Data preparation: ImageNet with the following folder structure, you can extract ImageNet by this script.
│imagenet/
├──train/
│ ├── n01440764
│ │ ├── n01440764_10026.JPEG
│ │ ├── n01440764_10027.JPEG
│ │ ├── ......
│ ├── ......
├──val/
│ ├── n01440764
│ │ ├── ILSVRC2012_val_00000293.JPEG
│ │ ├── ILSVRC2012_val_00002138.JPEG
│ │ ├── ......
│ ├── ......
Models
MambaOut trained on ImageNet
Model | Resolution | Params | MACs | Top1 Acc | Log |
---|---|---|---|---|---|
mambaout_femto | 224 | 7.3M | 1.2G | 78.9 | log |
mambaout_kobe* | 224 | 9.1M | 1.5G | 80.0 | log |
mambaout_tiny | 224 | 26.5M | 4.5G | 82.7 | log |
mambaout_small | 224 | 48.5M | 9.0G | 84.1 | log |
mambaout_base | 224 | 84.8M | 15.8G | 84.2 | log |
* Kobe Memorial Version with 24 Gated CNN blocks.
Usage
We also provide a Colab notebook which runs the steps to perform inference with MambaOut: .
Gradio demo
A web demo is shown at . You can also easily run gradio demo locally. Besides PyTorch and timm==0.6.11, please install gradio by pip install gradio
, then run
python gradio_demo/app.py
Validation
To evaluate models, run:
MODEL=mambaout_tiny
python3 validate.py /path/to/imagenet --model $MODEL -b 128 \
--pretrained
Train
We use batch size of 4096 by default and we show how to train models with 8 GPUs. For multi-node training, adjust --grad-accum-steps
according to your situations.
DATA_PATH=/path/to/imagenet
CODE_PATH=/path/to/code/MambaOut # modify code path here
ALL_BATCH_SIZE=4096
NUM_GPU=8
GRAD_ACCUM_STEPS=4 # Adjust according to your GPU numbers and memory size.
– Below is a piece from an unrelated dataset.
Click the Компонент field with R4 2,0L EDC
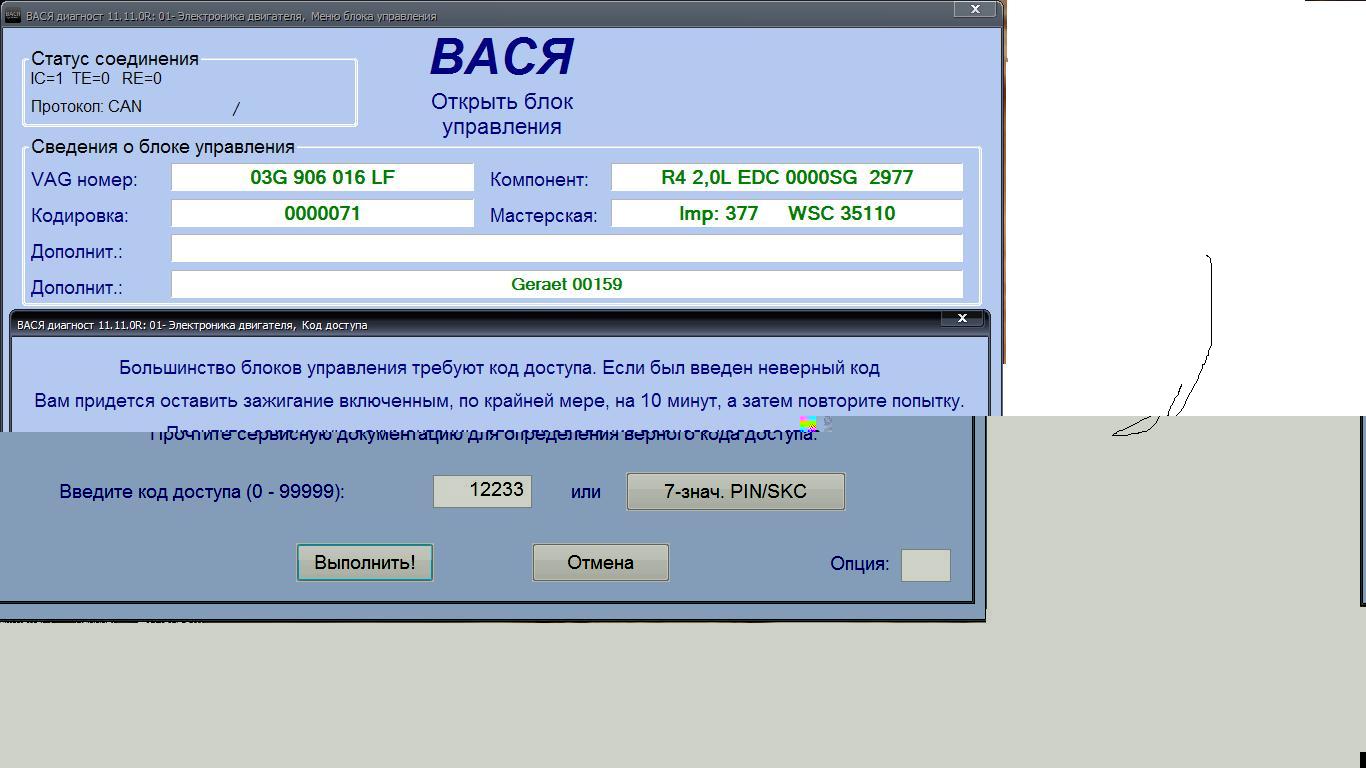Viewport: 1366px width, 768px height. pos(786,178)
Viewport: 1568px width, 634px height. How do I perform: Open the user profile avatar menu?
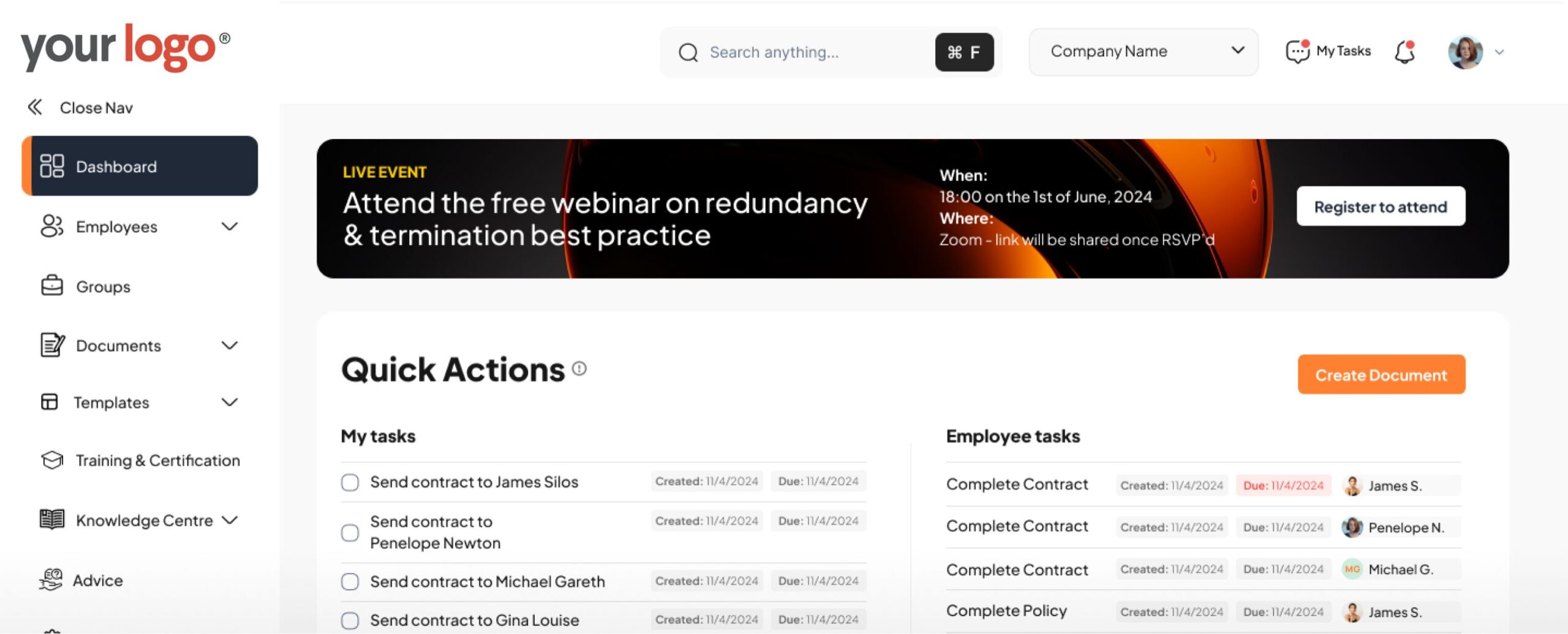coord(1465,52)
let BATCH_SIZE=ALL_BATCH_SIZE/NUM_GPU/GRAD_ACCUM_STEPS
MODEL=mambaout_tiny
DROP_PATH=0.2
cd $CODE_PATH && sh distributed_train.sh $NUM_GPU $DATA_PATH \
--model $MODEL --opt adamw --lr 4e-3 --warmup-epochs 20 \
-b $BATCH_SIZE --grad-accum-steps $GRAD_ACCUM_STEPS \
--drop-path $DROP_PATH # --native-amp # can also use --native-amp or --amp to acclerate training
Training scripts of other models are shown in scripts.
Tutorial on counting Transformer FLOPs
This tutorial shows how to count Transformer FLOPs (Equation 6 in the paper). Welcome feedback, and I will continually improve it.
Bibtex
@article{yu2024mambaout,
title={MambaOut: Do We Really Need Mamba for Vision?},
author={Yu, Weihao and Wang, Xinchao},
journal={arXiv preprint arXiv:2405.07992},
year={2024}
}
Acknowledgment
Weihao was partly supported by Snap Research Fellowship, Google TPU Research Cloud (TRC), and Google Cloud Research Credits program. We thank Dongze Lian, Qiuhong Shen, Xingyi Yang, and Gongfan Fang for valuable discussions.
Our implementation is based on pytorch-image-models, poolformer, ConvNeXt, metaformer and inceptionnext.